Skip to main content

Migrate from Karapace to Kora

This guide walks you through migrating all schemas, subjects, versions, and compatibility configurations from a Karapace schema registry into Kora. The migration preserves original Karapace schema IDs exactly — your producers and consumers do not need to be reconfigured. The process runs in four sequential phases: audit, dry-run, migrate, verify.
PhaseCommandWhat it does
1. Auditjust migrate-auditSnapshots all schemas, subjects, and configs from Karapace into a local JSON file
2. Dry runjust migrate-dry-runSimulates the migration — prints every action without writing to the database
3. Migratejust migrate-runWrites schemas directly into Kora’s PostgreSQL, preserving all original IDs
4. Verifyjust migrate-verifyValidates every schema ID, subject, and version in Kora against the audit snapshot

Prerequisites

Tools

ToolVersionInstall
just1.xbrew install just or see installer
uv0.4+curl -LsSf https://astral.sh/uv/install.sh | sh
Python3.11+Managed automatically by uv — no manual install needed
uv manages the Python virtual environment and dependencies (fastavro, psycopg2-binary) automatically on first run. You do not need to run pip install manually.

Access requirements

Before starting, make sure you have:
  • HTTP/HTTPS access to your Karapace instance (for the audit and to resolve any collisions)
  • Direct PostgreSQL access to your Kora database (TCP, port 5432 by default) — required for the migration step
  • HTTP/HTTPS access to your Kora instance (for the verification step)

Kora database must be empty

Warning: migrate-run requires a completely empty Kora database (zero rows in schema_contents). It will refuse to run and exit with an error if any schemas already exist. Run the migration on a fresh Kora instance only.

Configuration

All scripts read connection details from environment variables. The justfile loads a .env file from the project root automatically (set dotenv-load), so the recommended approach is to create a .env file once and reuse it across all phases.

Setting up .env

Create a .env file in the root of this repository:
# Karapace source (required for audit)
KARAPACE_URL=https://karapace.example.com
KARAPACE_USER=your-karapace-user       # omit if no auth
KARAPACE_PASSWORD=your-karapace-pass   # omit if no auth

# Kora target database (required for migrate)

▸ DATA RECORDS
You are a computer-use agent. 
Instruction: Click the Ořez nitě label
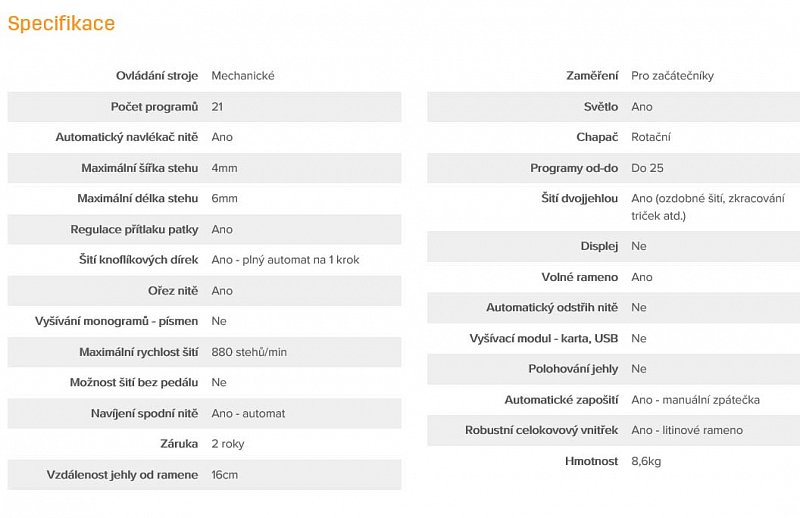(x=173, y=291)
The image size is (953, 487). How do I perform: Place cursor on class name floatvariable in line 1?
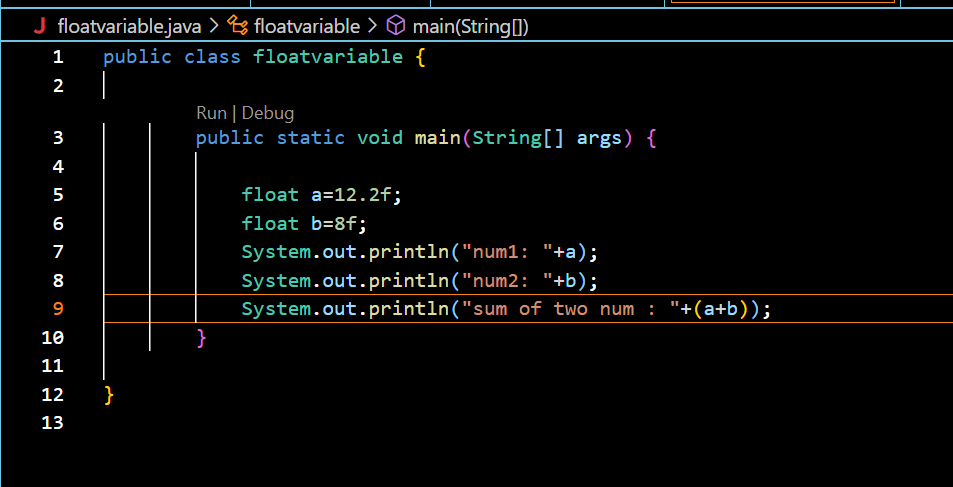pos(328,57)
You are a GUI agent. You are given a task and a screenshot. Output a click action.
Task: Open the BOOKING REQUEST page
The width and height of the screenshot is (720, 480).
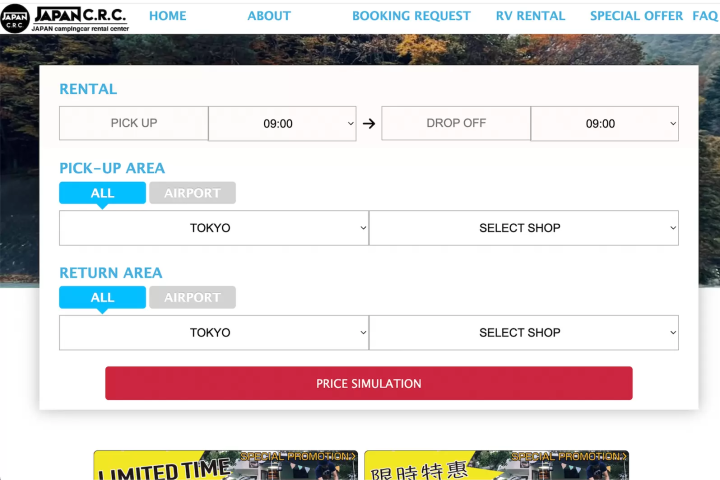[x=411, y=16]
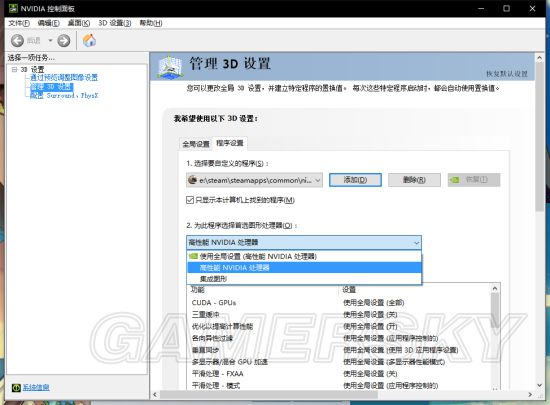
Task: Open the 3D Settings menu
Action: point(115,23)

▸ THE PROBLEM
Continue the guide on migrating from Karapace to Kora, starting right after its last line. The material has no connection to the guide on migrating from Karapace to Kora.

▸ FINAL RESULT
KORA_DB_URL=postgresql://kora:secret@kora-db.example.com:5432/kora

# Kora API (required for verify)
KORA_URL=https://kora.example.com
KORA_USER=your-kora-user               # omit if no auth
KORA_PASSWORD=your-kora-pass           # omit if no auth

# Audit file (optional — defaults to the latest file in migration/audits/)
# AUDIT_FILE=migration/audits/karapace.example.com-2024-01-15T120000Z.json
Note: If your Karapace or Kora instance does not require authentication, omit the *_USER and *_PASSWORD variables entirely.

Step 1 — Audit Karapace

just migrate-audit
This connects to your Karapace instance and fetches every subject, version, schema, and per-subject compatibility configuration — including soft-deleted subjects and versions. It writes the result to a timestamped JSON file under migration/audits/. Fetching is parallelised across subjects (20 concurrent workers by default), so auditing a large registry typically completes in seconds. Example output:
Auditing https://karapace.example.com ...
  Global config: {"compatibilityLevel": "BACKWARD"}
  Subjects: 42 total (3 soft-deleted)
  Fetching with 20 workers ...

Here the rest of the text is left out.